Each student begins with creating and sharing a Google map and calendar for their trip, which is then shared with my cooperating teacher and myself. Both of which, will be used to create a complete trip map with placemarks and a daily itinerary that explains what and where they are for each day of the trip. The next step is creating a fact outline for the country they are traveling to. This piece helps students conduct research about their country, so they can learn different types of information about it. To quote one student, "The fact outline is kinda fun. You just find new facts and get smarter."
After the fact outline is completed the students move onto the next assignment, which is creating a digital story, using an iPad and the Puppet Pals app, to take us through a day in their country's capital city. Once the students have created their digital story they upload their video to the school YouTube channel, and the link the video to their home place mark on their travel map. Since each student in the class is researching and learning about one individual country, I wanted to find a new and exciting way to share all of their videos with one another so that they can explore and learn about what other countries have to offer and what their classmates created.
This is where augmented reality and the Aurasma app come into play. Instead of just having the students watch each others' videos on YouTube they can now link there video to different images in the classroom. Right now for the trip planning unit, our classroom is covered in postcards and other souvenirs from all around the world. Using the Aurasma app the students are now able to link their own video to an image or object in the classroom. Once all of the videos are linked up to different images, the students will then explore the room with the app and view each others' videos.
Here is a walk-through of how I used the Aurasma app in the classroom.
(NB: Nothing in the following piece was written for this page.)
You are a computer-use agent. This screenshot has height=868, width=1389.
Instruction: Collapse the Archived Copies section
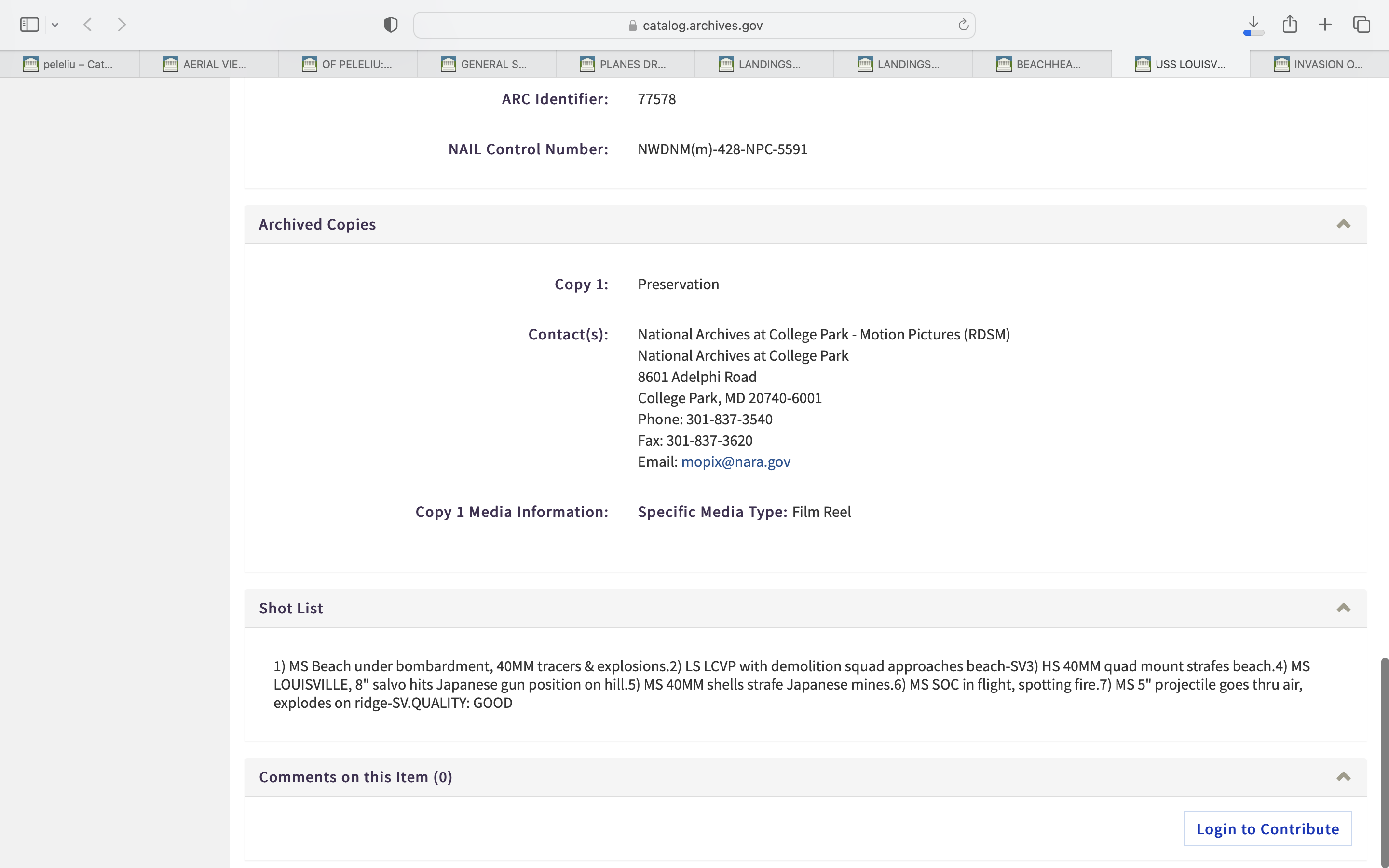click(x=1343, y=224)
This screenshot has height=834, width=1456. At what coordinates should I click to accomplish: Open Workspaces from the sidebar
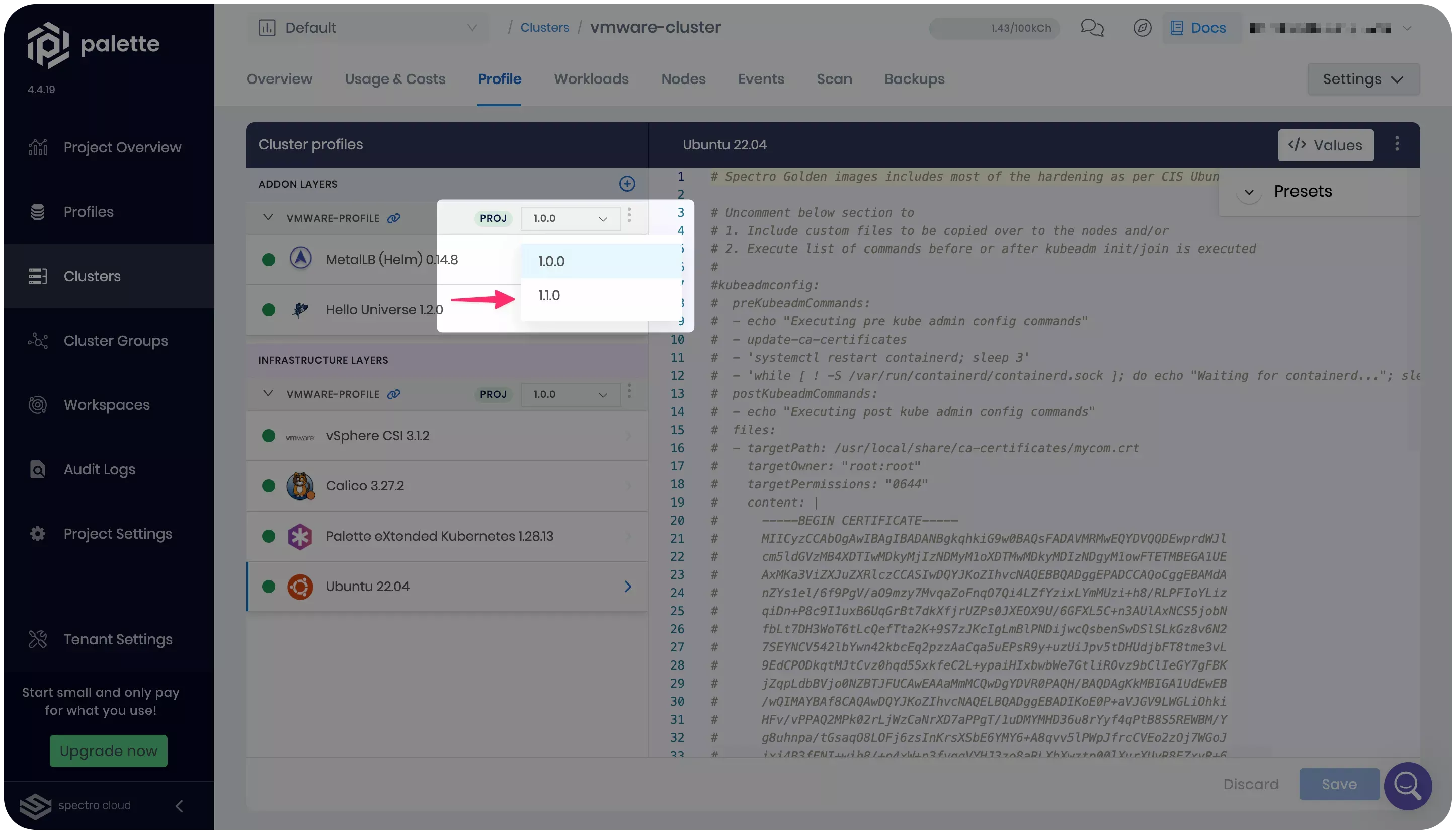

This is a new and exciting way for the students to experience a history classroom, and embodies what I call iHistory. Other possibilities include linking student explanations to primary source documents so they can show their understanding about the document, you can link videos to pictures or text from the textbook, or even attach the videos that you would show in class to different images so that the students can explore them at their own pace. This tool is extremely adaptable and can be worked in any type of classroom. I am currently helping set up student book reviews to a student recommended literature board in the library, explanations of student artwork which are tied directly to their piece for an art show, and videoing math problems being worked out so students can explore the process of different math problems.